Herald
- Cover of the May 2016 Herald
- Editor: Muhammad Badar Alam
- Former editors: Razia Bhatti
- Categories: Politics and current affairs
- Frequency: Monthly
- Circulation: ~ 1,000–9,999
- Founded: 1948 as Illustrated Weekly of Pakistan
- First issue: January 1970
- Final issue: 14 July 2019
- Company: Dawn Media Group
- Country: Pakistan
- Based in: Karachi
- Language: English
- Website: herald.dawn.com
- OCLC: 1589238

= Herald (Pakistan) =

Monthly magazine in Pakistan

The Herald was a politics and current affairs monthly magazine published by the Dawn Media Group in Karachi, Pakistan, from 1970 to 2019. The Herald was responsible for producing many large and breaking stories since its inception.
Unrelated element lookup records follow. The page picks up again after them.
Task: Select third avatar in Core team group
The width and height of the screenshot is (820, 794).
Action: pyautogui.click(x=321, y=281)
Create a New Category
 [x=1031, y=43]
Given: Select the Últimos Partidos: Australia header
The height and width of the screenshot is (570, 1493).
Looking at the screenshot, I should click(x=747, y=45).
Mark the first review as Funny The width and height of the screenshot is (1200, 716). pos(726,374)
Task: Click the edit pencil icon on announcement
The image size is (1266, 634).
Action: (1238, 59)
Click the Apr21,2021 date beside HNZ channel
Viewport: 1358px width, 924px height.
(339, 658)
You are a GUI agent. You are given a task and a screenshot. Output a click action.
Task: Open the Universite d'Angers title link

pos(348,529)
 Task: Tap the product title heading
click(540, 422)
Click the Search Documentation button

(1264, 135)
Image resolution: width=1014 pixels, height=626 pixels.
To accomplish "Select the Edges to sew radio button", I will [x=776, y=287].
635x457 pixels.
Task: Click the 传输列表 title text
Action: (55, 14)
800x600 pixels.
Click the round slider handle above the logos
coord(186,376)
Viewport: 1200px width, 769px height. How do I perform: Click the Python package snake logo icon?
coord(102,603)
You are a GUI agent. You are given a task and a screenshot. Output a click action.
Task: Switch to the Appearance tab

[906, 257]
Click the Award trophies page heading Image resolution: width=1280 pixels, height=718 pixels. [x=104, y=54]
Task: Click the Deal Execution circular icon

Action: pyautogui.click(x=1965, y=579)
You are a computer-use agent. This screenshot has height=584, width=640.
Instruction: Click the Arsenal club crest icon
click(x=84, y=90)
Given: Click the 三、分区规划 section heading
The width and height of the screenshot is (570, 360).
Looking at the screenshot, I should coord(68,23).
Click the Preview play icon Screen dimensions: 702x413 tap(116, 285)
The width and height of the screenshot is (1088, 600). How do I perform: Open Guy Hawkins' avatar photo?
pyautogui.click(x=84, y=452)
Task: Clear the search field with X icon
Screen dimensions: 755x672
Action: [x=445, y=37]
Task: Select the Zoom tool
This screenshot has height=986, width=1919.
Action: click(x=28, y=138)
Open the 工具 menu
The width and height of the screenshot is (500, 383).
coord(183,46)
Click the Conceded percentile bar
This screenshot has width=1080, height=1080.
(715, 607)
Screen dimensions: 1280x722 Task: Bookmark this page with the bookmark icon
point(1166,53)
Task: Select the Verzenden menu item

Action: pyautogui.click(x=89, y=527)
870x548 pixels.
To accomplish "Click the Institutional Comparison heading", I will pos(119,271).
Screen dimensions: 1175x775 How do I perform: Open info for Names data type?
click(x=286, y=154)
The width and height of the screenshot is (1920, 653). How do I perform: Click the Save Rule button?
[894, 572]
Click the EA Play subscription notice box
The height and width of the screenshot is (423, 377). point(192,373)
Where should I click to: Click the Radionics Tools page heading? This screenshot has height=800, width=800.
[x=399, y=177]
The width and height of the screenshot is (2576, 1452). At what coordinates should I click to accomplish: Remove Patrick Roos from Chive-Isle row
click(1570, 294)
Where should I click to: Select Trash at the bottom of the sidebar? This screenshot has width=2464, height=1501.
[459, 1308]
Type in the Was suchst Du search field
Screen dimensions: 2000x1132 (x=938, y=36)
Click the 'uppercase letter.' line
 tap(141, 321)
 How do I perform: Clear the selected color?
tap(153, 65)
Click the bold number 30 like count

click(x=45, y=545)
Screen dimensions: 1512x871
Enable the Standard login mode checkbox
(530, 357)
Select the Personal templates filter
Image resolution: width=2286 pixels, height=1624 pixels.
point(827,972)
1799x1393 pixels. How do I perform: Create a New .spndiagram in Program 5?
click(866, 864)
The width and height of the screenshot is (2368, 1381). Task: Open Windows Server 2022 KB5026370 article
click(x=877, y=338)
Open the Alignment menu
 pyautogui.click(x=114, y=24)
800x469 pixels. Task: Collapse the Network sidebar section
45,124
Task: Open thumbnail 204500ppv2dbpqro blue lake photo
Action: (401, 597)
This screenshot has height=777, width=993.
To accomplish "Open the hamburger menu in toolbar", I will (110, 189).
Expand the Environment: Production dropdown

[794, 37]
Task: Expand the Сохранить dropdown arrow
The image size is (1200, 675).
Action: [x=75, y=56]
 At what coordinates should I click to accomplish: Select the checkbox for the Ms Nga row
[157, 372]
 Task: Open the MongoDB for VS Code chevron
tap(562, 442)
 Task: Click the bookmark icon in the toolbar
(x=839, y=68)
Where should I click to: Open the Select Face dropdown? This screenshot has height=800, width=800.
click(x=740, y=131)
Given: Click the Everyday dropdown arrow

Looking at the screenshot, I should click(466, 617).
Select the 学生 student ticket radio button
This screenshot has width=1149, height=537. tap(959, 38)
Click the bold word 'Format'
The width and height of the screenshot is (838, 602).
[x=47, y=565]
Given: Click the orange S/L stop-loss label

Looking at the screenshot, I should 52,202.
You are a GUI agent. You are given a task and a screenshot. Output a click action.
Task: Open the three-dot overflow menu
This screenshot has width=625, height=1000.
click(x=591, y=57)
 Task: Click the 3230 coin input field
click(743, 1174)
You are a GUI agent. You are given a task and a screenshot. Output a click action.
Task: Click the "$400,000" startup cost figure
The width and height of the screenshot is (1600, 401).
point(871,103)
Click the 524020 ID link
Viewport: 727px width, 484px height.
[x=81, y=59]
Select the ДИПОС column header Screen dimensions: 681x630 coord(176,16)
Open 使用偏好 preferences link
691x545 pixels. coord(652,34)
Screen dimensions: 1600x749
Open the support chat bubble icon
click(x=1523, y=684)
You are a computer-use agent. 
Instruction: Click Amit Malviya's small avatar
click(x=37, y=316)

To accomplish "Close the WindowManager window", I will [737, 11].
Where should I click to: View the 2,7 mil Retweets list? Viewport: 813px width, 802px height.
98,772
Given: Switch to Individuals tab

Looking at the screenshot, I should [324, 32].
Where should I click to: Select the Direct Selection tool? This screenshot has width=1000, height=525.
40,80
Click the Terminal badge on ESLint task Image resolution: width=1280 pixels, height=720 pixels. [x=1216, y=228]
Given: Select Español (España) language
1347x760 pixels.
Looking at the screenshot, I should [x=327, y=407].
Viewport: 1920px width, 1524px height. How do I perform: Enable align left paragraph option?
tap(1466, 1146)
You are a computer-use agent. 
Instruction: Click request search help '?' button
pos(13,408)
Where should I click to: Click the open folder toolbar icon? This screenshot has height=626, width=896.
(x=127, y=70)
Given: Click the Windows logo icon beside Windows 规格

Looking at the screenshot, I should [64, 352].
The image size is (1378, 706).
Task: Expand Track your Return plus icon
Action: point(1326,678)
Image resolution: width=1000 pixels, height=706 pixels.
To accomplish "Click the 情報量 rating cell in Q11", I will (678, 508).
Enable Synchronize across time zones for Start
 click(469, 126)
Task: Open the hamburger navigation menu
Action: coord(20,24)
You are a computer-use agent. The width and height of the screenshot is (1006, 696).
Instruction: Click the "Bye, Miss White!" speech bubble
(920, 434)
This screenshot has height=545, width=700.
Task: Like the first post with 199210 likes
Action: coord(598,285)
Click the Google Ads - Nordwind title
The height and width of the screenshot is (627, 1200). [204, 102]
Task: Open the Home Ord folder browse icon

It was renamed from The Illustrated Weekly of Pakistan in January 1970, which was published from 1948–1969.

It was Pakistan's most widely read monthly magazine, providing in-depth analyses, investigative reporting and extensive coverage of current affairs. The magazine enjoyed a wide circulation abroad, particularly among academics and Pakistani expatriate communities in the Middle East, United Kingdom and North America.

The "indomitable Razia Bhatti" was the magazine's first editor.

During General Zia's military dictatorship's tough press censorship, the magazine "maintained its independence with an unusual weapon — the blank space."

It stopped publication after its July 2019 issue, 20 issues short of 600, after nearly 50 years of publication.